* _How to complete this task_
Write the data out again, character for character, with no images.

* _Source records_

▬▬▬

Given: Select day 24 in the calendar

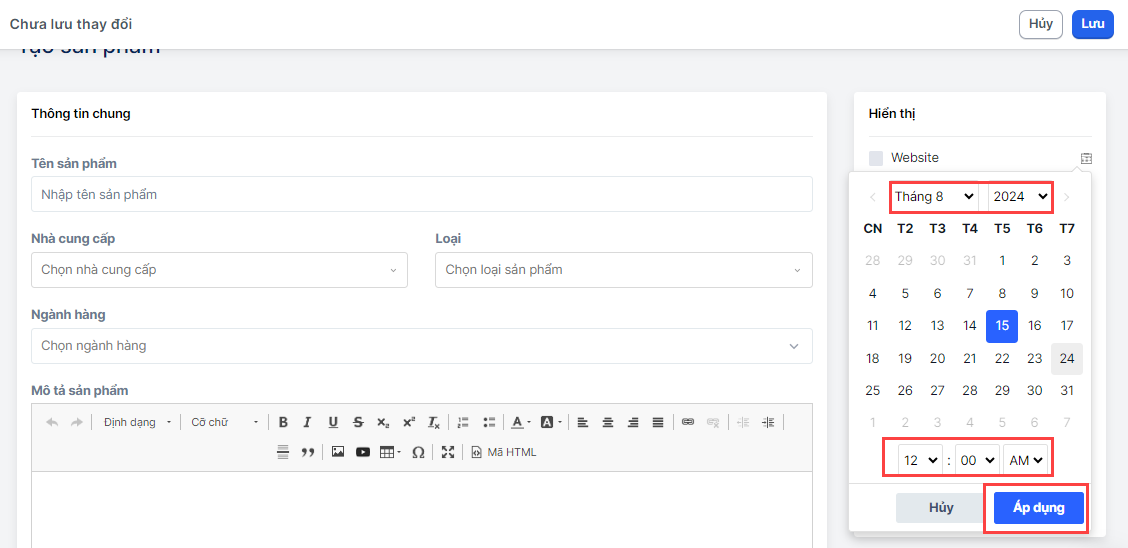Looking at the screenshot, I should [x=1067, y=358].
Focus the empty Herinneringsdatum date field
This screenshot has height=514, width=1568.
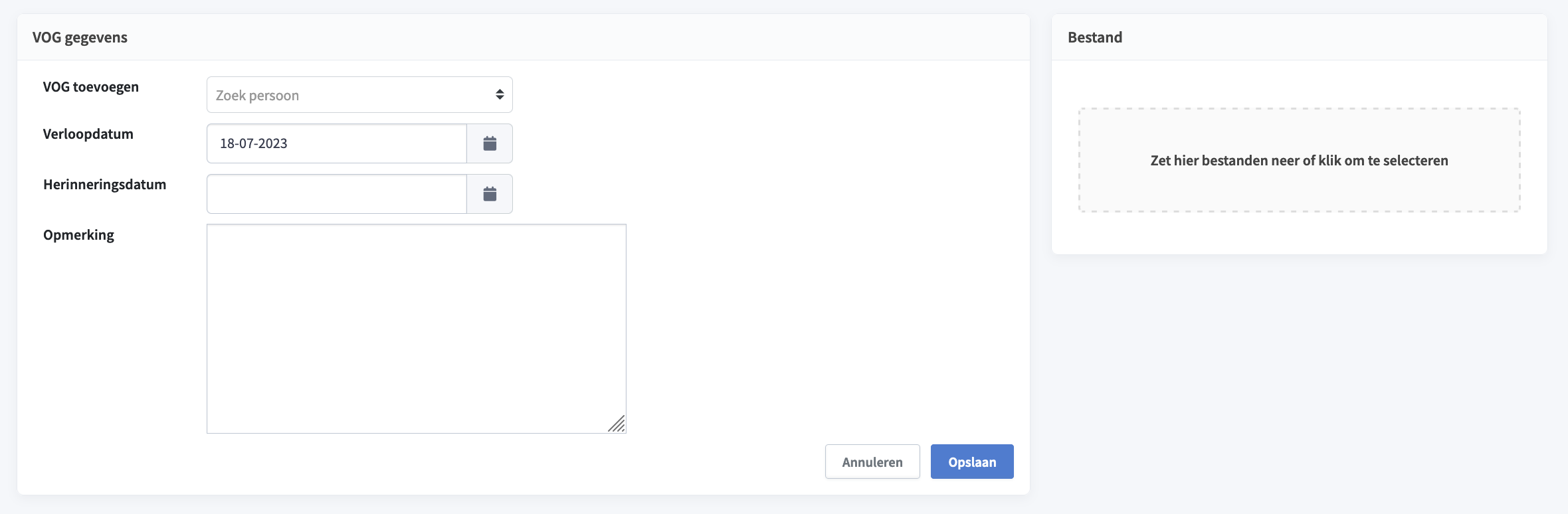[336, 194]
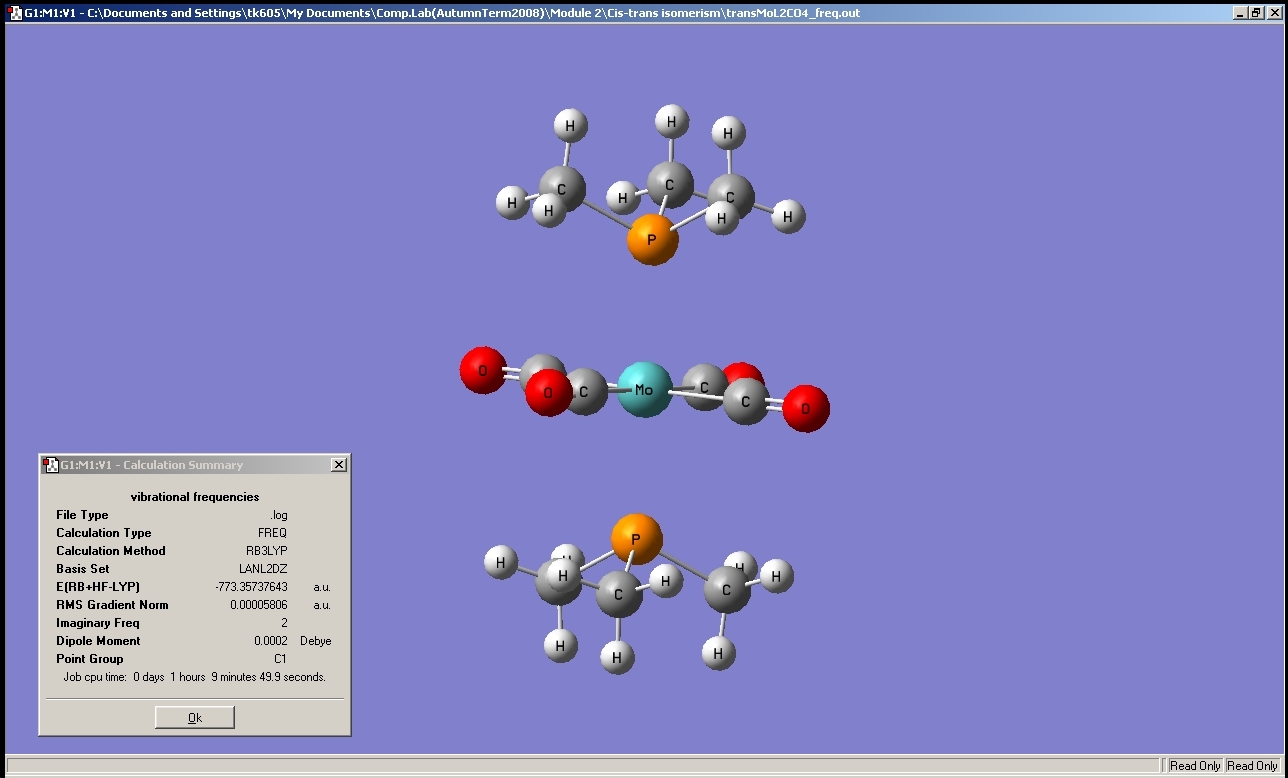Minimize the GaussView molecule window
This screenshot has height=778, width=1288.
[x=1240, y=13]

▬▬▬

* _Task answer_
Given: Select day 24 in the calendar

Looking at the screenshot, I should [x=1067, y=358].
Focus the empty Herinneringsdatum date field
This screenshot has height=514, width=1568.
[336, 194]
Minimize the GaussView molecule window
This screenshot has height=778, width=1288.
[x=1240, y=13]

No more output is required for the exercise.